Berdasarkan Proyek Inovasi Ekonomi Biru ASEAN sebelumnya, yang juga didukung oleh Pemerintah Jepang, Proyek ABCF menggarisbawahi komitmen ASEAN terhadap ekonomi biru yang tangguh, inklusif, dan berkelanjutan. Dengan menyelaraskan kebijakan, pembiayaan, dan pendekatan berbasis sains, proyek ini mendorong pengembangan potensi iklim dan ekonomi ekosistem laut dan pesisir yang belum dimanfaatkan.
“Ekonomi biru telah menjadi pendorong penting dalam pertumbuhan sekaligus mendorong kelestarian ekosistem sumber daya air di kawasan ASEAN,” kata Satvinder Singh, Deputi Sekretaris Jenderal ASEAN untuk Masyarakat Ekonomi ASEAN.
Ia berpendapat pasar karbon biru, meskipun masih dalam tahap awal, mulai muncul sebagai sumber pendapatan potensial bagi negara-negara yang berinvestasi dalam konservasi dan restorasi. Proyek ABCF akan mendukung Negara-Negara Anggota dalam mengembangkan kebijakan yang strategis, berbasis ilmu pengetahuan, dan siap dari sisi pembiayaan untuk membuka potensi penuh dari ekosistem karbon biru.
Asia Tenggara merupakan rumah bagi sekitar 33% padang lamun dunia dan hampir 40% lahan gambut tropis yang telah diketahui, yang mewakili sekitar 6% sumber daya lahan gambut global. Meskipun berperan penting dalam mitigasi iklim, ekosistem ini masih kurang dimanfaatkan karena kesenjangan teknis, finansial, dan kebijakan.

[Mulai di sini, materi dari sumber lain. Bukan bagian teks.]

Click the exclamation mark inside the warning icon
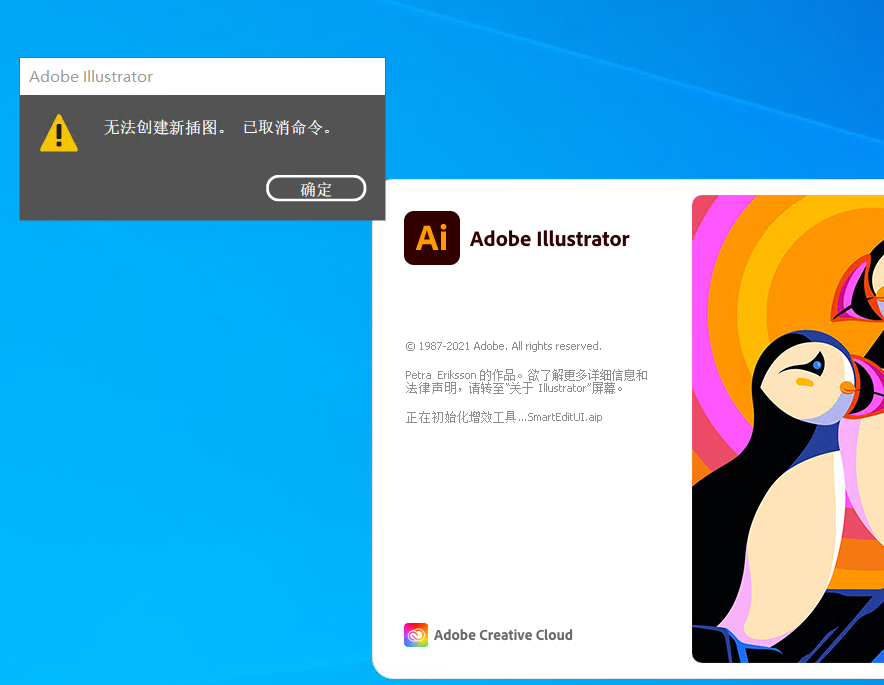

“Jepang merasa terhormat untuk mendukung inisiatif penting ini,” kata KIYA Masahiko, Duta Besar Jepang untuk ASEAN.
Proyek ini mencerminkan komitmen mendalam kami terhadap ketahanan iklim, perlindungan ekosistem, dan kolaborasi regional.
“Bersama-sama, melalui kolaborasi dan kemitraan strategis, kita dapat membangun platform regional untuk mengukur karbon biru dan pembiayaan sektor biru guna mendukung aksi iklim dan pertumbuhan berkelanjutan,” ujarnya.

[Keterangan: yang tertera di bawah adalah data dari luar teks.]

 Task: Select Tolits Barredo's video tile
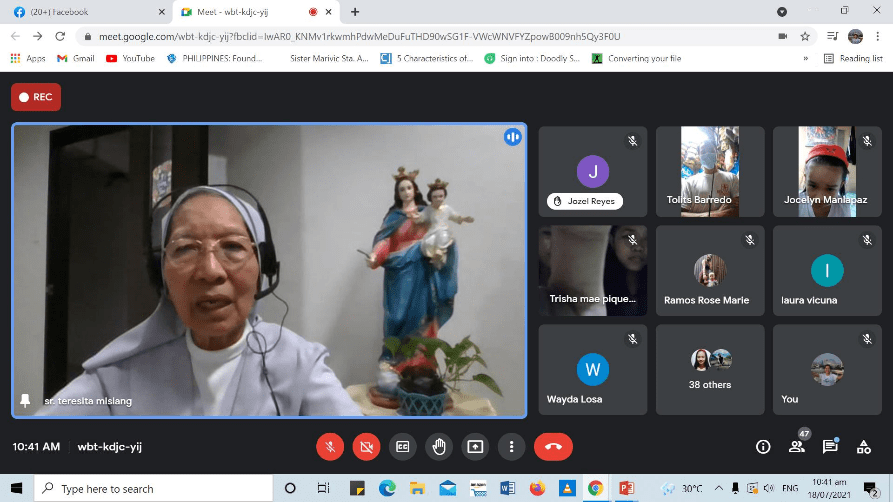(x=710, y=171)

Acara peluncuran tersebut mempertemukan lebih dari 100 pemangku kepentingan dari Negara Anggota ASEAN, Timor-Leste, dan Mitra Dialog ASEAN, para pakar dari lembaga akademis seperti Universitas Gadjah Mada, organisasi internasional seperti Economic Research Institute for ASEAN and East Asia (ERIA), mitra pembangunan, dan perwakilan media. Diskusi panel tingkat tinggi juga diadakan, yang menyoroti pengalaman global dan regional tentang karbon dan pembiayaan biru, termasuk pengintegrasian karbon biru ke dalam strategi iklim Jepang.
“Lamun dan lahan gambut merupakan salah satu solusi berbasis alam yang paling efektif dan terjangkau untuk mengurangi perubahan iklim,” kata Norimasa Shimomura, Kepala Perwakilan UNDP Indonesia.
Melalui Proyek ABCF, UNDP dapat bekerja sama dengan ASEAN dan Pemerintah Jepang dalam menjembatani ilmu pengetahuan, kebijakan, dan pembiayaan untuk mengembangkan potensi karbon biru bagi pembangunan berkelanjutan. Inisiatif ini akan menghasilkan profil karbon biru yang dapat ditindaklanjuti dan perangkat praktis untuk menarik investasi dan meningkatkan skala dampak.
Proyek ABCF merupakan upaya strategis untuk memposisikan karbon biru sebagai pendorong utama masa depan yang berkelanjutan dan inklusif di Asia Tenggara. Dilaksanakan melalui kemitraan erat dengan jaringan pakar nasional dan penasihat regional,
Proyek ABCF akan memberikan temuan dan rekomendasi kebijakan sebagai masukan untuk dialog tingkat ASEAN. Hasil ini akan mendukung ASEAN dan Timor Leste dalam memobilisasi pendanaan iklim untuk pemulihan dan perlindungan ekosistem pesisir.